Io diffido dei menu troppo “internazionali” nelle zone più battute: spesso costano di più senza restituire nulla di Marrakech. Controllo sempre se i prezzi sono esposti e se la carta è chiara prima di sedermi, perché la differenza tra un pranzo onesto e uno turistico si vede subito. Molto meglio un posto semplice con pochi piatti ben eseguiti, porzioni corrette e una cucina che sa di casa. A questo punto però non basta scegliere il budget giusto: serve anche capire cosa ordinare se hai gusti diversi o un intestino poco tollerante.

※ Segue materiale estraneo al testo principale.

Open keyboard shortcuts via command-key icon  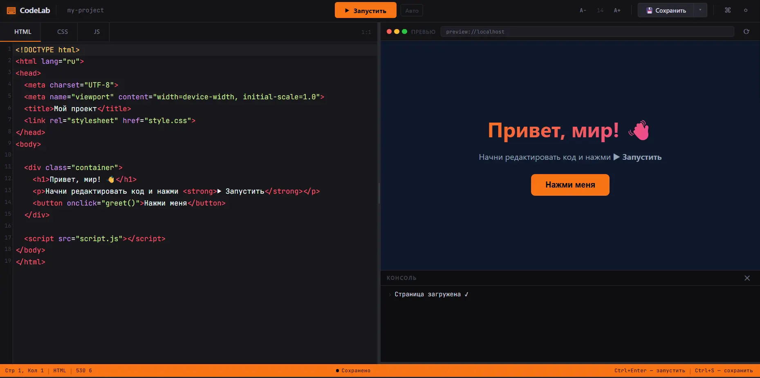pos(728,10)
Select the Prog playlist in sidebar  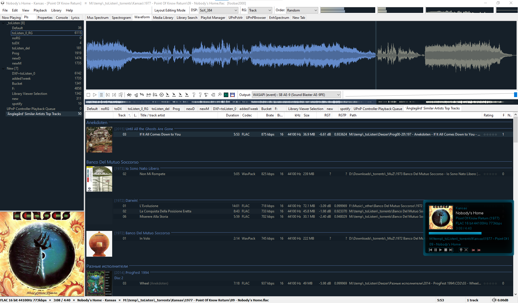[15, 53]
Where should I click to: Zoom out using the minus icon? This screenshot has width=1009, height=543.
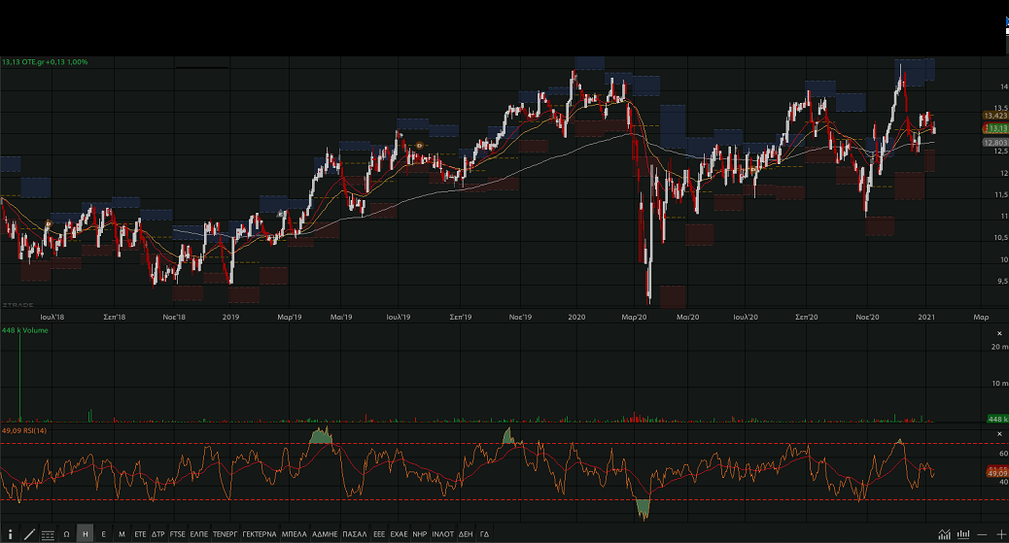coord(983,534)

Come ordinare bene se hai gusti o esigenze particolari
Qui conviene essere pratici. Se mangi vegetariano, Marrakech ti offre più opzioni di quanto sembri, ma non in automatico: cerca tajine di verdure, zaalouk, taktouka, insalate marocchine, bissara e piatti a base di legumi. Se vuoi stare leggero o hai lo stomaco sensibile, io preferisco sempre cotture complete, acqua in bottiglia e frutta già sbucciata; il ghiaccio e le salse lasciate troppo a temperatura ambiente sono gli elementi che tratto con più prudenza. Per chi evita il glutine, il pane accompagna quasi tutto, quindi la domanda va fatta prima di ordinare, non dopo.- Vegetariano - Chiedi se il tajine è davvero senza carne e se il brodo è vegetale.
- Senza glutine - Non dare per scontato che pane, salse o zuppe siano adatti; verifica ogni volta.

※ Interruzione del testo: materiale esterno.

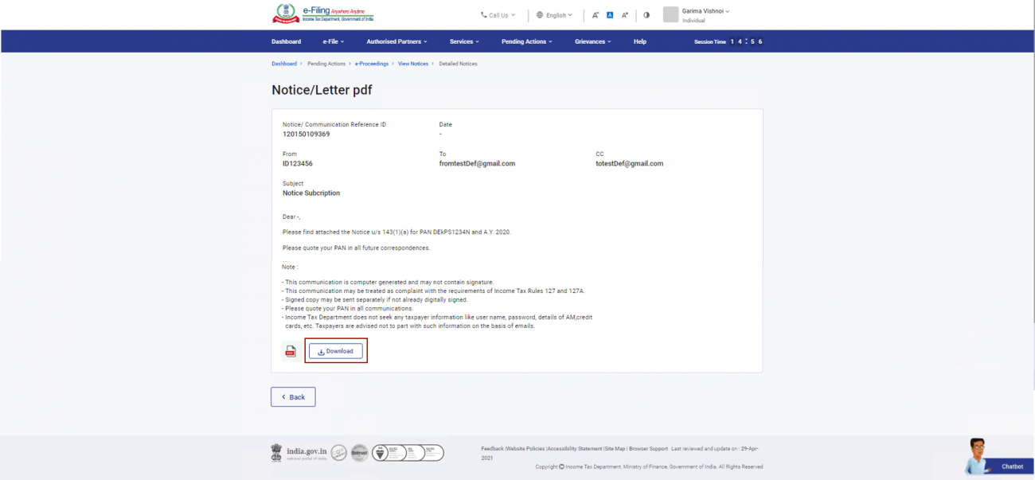This screenshot has width=1035, height=480.
Task: Decrease font size using A- icon
Action: click(x=596, y=14)
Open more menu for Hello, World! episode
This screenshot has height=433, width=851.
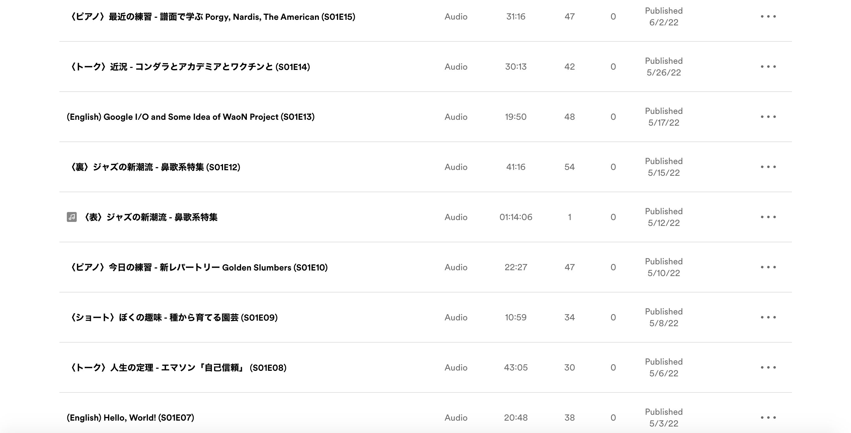pos(768,417)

- Stomaco sensibile - Punta su piatti ben cotti e su locali con buona rotazione.
- Giorni caldi - Bevi spesso e non trasformare ogni pasto in una sfida di spezie.

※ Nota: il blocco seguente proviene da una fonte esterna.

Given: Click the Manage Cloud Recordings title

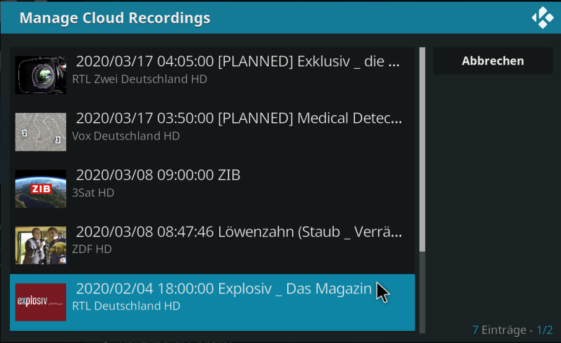Looking at the screenshot, I should 115,18.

- Ramadan - Orari e disponibilità possono cambiare, quindi conviene organizzarsi prima.
Non è una città “difficile” da mangiare, ma non è nemmeno il posto giusto per improvvisare tutto. Un paio di cautele ti lasciano libertà di assaggio senza trasformare il viaggio in un test di sopravvivenza. E la parte migliore è che, con una piccola strategia, puoi costruirti un’intera giornata gastronomica molto più interessante di quanto sembri a prima vista.
Un giorno perfetto tra colazione, pranzo e cena
Se avessi solo ventiquattr’ore per mangiare bene in città, imposterei la giornata così.
- Colazione - Msemen o sfenj con tè alla menta, oppure un succo fresco appena spremuto. È il modo più semplice per entrare nel ritmo della città senza appesantirti subito.
- Pranzo - Tajine di pollo o verdure, oppure couscous se capiti di venerdì. A pranzo scelgo quasi sempre un piatto caldo e lineare, perché lascia spazio al resto della giornata.
- Pausa pomeridiana - Succo d’arancia, datteri o un dolce al miele come chebakia o briouats. Qui conta più il gesto che la quantità.
- Cena - Tanjia, spiedini alla griglia o mechoui, con contorni semplici e pane caldo. La sera è il momento giusto per un piatto più identitario e lento.
Questo schema funziona perché alterna piatti leggeri, uno stufato centrale e un finale più caratteristico. Se vuoi trasformarlo in un’esperienza davvero completa, aggiungi almeno un momento di cibo di strada e uno di sala seduta: Marrakech si capisce meglio quando cambi ritmo, non quando ordini sempre la stessa cosa. Ed è proprio qui che si vede il dettaglio più importante.
Il modo migliore per portarsi a casa il gusto della città
La lezione più utile di Marrakech, per me, è che il sapore non dipende solo dal piatto ma dalla sua cottura, dal contesto e dal tempo che gli concedi. Se resti più giorni, un corso di cucina o una cena in riad ben scelta spesso vale più di tre pasti “a caso”, perché ti fa capire come lavorano spezie, brodi, pane e cottura lenta. Se invece hai poco tempo, concentrati su tre assaggi intelligenti: tanjia, uno snack di strada e un dolce con tè alla menta.
Così la città resta memorabile per quello che offre davvero: una cucina concreta, profumata e più varia di quanto sembri a una prima occhiata.